En la obra de Besoytaorube, el color –o su ausencia– es un lenguaje en sí mismo. Grises pizarra, blancos que sugieren la erosión de la luz. Y si no hay palabras, está el mar. Un mar que habla desde la dulzura. De fondo o en la superficie, en tensión entre lo pictórico y lo conceptual, el mar es un borde, un umbral. La ola es medida y el vaivén, intervalo. Las tablas de mareas son registros que –lejos de domesticar el movimiento del agua– se vuelven, una vez más, gesto poético. Y la matematización del mar es vibración de imágenes, vestigios, instantes que se detienen en la superficie de acrílico y cartón de un libro de mareas que han abandonado la arena: algo del tiempo que se vuelve pigmento.

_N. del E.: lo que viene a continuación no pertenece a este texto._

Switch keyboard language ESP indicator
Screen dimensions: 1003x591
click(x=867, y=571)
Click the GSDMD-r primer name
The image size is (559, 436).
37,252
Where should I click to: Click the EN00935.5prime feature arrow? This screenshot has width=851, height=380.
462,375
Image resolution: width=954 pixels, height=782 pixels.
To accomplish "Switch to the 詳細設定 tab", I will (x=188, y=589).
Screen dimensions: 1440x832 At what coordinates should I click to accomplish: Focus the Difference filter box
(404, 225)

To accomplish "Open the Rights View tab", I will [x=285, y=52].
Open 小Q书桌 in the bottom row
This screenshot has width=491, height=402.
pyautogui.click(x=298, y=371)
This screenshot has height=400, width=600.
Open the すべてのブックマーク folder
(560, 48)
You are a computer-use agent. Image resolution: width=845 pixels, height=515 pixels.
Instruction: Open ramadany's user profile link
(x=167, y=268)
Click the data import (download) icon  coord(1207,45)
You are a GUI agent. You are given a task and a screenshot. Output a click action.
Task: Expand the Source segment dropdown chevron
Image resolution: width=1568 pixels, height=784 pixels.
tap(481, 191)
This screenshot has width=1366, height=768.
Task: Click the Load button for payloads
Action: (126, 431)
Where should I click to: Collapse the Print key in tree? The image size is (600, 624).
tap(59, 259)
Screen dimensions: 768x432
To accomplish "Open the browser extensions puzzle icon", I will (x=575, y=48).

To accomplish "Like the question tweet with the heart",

Entre Brighton y Biarritz, por ejemplo, es Mar del Plata lo que emerge. Un tercero excluido o un fuera de escena que siempre está por llegar. Como una pregunta que asedia y que no quiere nombrarse, que se dice de forma lateral en referencias y diálogos –circulan personajes que cometen un delicioso suicidio en masa; filósofos que mueren de manera estrafalaria. La pregunta por la muerte se formula, pero no de forma grandilocuente. Como en el relato de García Reig, que da título a esta muestra: “Volverás en invierno”. Cuando lo leí, le dije a Daniel: quisiera que este cuento terminara antes. Que hubiera un cruce de mundos y que no se resolviera. Quisiera que terminara acá, en este párrafo. Otra vez, el acantilado. Algo parece estar a punto de caer. Algo inminente. Si terminara acá, en cambio… Cuando salimos, ese párrafo, ese mismo párrafo, en los asientos de atrás del auto de Daniel, en su obra “____”. Entonces, sí, “Volverás en invierno”: algo del orden de la ocurrencia, de lo que irrumpe sin ser del todo convocado, una figura, un hecho extraordinario, como una chispa o como una catenaria suspendida. Y que no ingresa al fantástico, se queda ahí, se sostiene en el borde por un instante más. Un equilibrio frágil, como el trazo que lo sostiene: la rara obra del deseo, la maravilla de lo real.